Prinz Asserate: Ansätze?! - Er war der größte Feind des Feudalismus überhaupt. Und es ist eine Chimäre, zu glauben, dass Äthiopien politisch ein feudalistischer Staat war 1974. Äthiopien war eine absolute Monarchie und kein Feudalstaat. Da gibt es einen sehr gewaltigen Unterschied. Feudal an Äthiopien waren einzig und allein die Besitzverhältnisse, d.h. Landbesitz. Ein Drittel des Landes gehörte dem äthiopischen Adel, ein Drittel der Kirche und ein Drittel dem Kaiserhaus. Das war feudal. Aber politisch gab es nur einen einzigen Herrscher, und zwar Haile Selassie I. Feudale Strukturen sind seit 1941 nicht mehr in Äthiopien zu finden. Vorher gab es die großen Rase, die Fürsten, die Herzöge, die ihre eigenen Armeen hatten. 1941 wurde zum ersten Mal in der Geschichte Äthiopiens eine nationale Armee gegründet. Damit wurde Kaiser Haile Selassie zum Alleinherrscher über das Gebiet.
von Löwis: Also, der Feudalismus ist tatsächlich bekämpft worden?
Prinz Asserate: Der ist bekämpft worden. Kaiser Haile Selassie ist der einzige Mann, der von sich sagen kann, er hat den Feudalismus in Äthiopien zerstört.
von Löwis: Prinz Asserate, die Geschichte Äthiopiens ist faszinierend, und sie ist ein Trauerspiel in vielen Akten. Äthiopien - ein faszinierendes Trauerspiel?
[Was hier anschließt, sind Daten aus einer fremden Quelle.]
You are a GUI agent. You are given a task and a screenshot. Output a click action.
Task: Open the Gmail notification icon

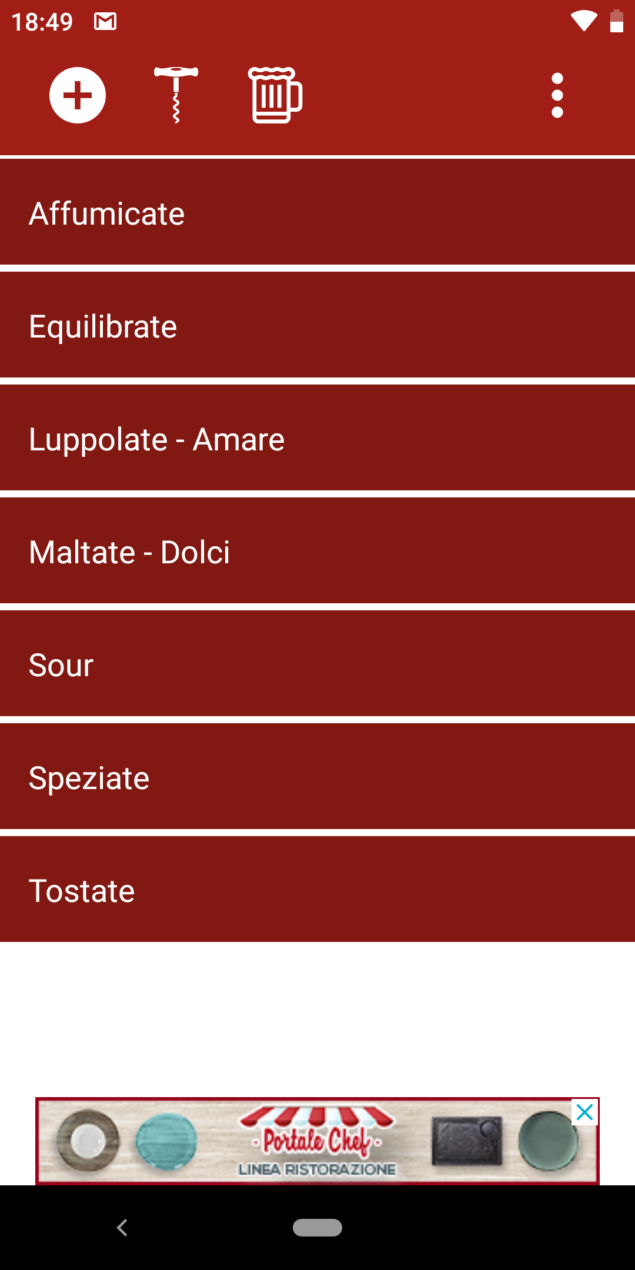click(105, 21)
Gilt das auch für die Gegenwart, das postsozialistische Äthiopien von heute?
Prinz Asserate: Ich will Ihnen sagen, dass ich sehr traurig bin, dass mein Land immer noch nicht demokratisiert worden ist. Wir hatten große Hoffnungen 1991, und diese Hoffnungen sind nicht erfüllt worden. Ich hoffe sehr, dass - jetzt am 11. September beginnen wir ein neues Jahrhundert nach der äthiopischen Zeitrechnung, nach dem äthiopischen Kalender, dem alexandrinischen; das Jahrtausend, das neue Jahrtausend 2000 bricht an -, und ich hoffe, dass wir dann von den Fehlern der letzten 15 Jahre lernen werden, dass wir Äthiopien endlich demokratisieren werden, dass wir den äthiopischen Bauern zum Besitzer des Landes, das er bebaut, machen werden und dass wir neue wirtschaftliche Strukturen in Äthiopien akzeptieren werden. Das ist meine Hoffnung für das neue Jahrtausend, das wir am 11. September beginnen.
von Löwis: Prinz Asserate, so spannend Äthiopien ist, so interessant - ein Wort bitte noch über Ihre zweite Heimat, über Deutschland. Sie haben eine Liebeserklärung an Deutschland zu Papier gebracht. Gibt es denn nichts zu kritisieren an Deutschland, außer den Manieren mancher Leute?
Prinz Asserate: Wissen Sie, es gibt genügend Menschen, die das tun. Warum soll da ein Äthiopier auch noch seinen Senf dazugeben? Ich fühle mich in der Rolle gut, auch mal die guten Seiten dieser zweiten Republik zu sehen, darüber zu sprechen und zu sagen: Meine deutschen Mitbürger freut euch, dass ihr einen solchen Staat habt! Auch das muss mal ab und zu gesagt werden.
von Löwis: Nachgefragt: Hätte das demokratische Deutschland nicht mehr tun können gegen den "Roten Terror" in Äthiopien? Die DDR hat sich ja auch nicht lumpen lassen auf der anderen Seite der Barrikade.
Prinz Asserate: Wem sagen Sie das. Und ich hoffe, dass in Zukunft die Bundesrepublik Deutschland eine Afrika-Politik - nicht nur eine Äthiopien-Politik - haben wird, die auf die Achtung der Menschenrechte noch stärker aufbaut als das bis heute der Fall gewesen ist.
Asfa-Wossen Asserate: "Ein Prinz aus dem Hause David und warum er in Deutschland blieb", Scherz Verlag, Frankfurt am Main 2007, EUR 19,90.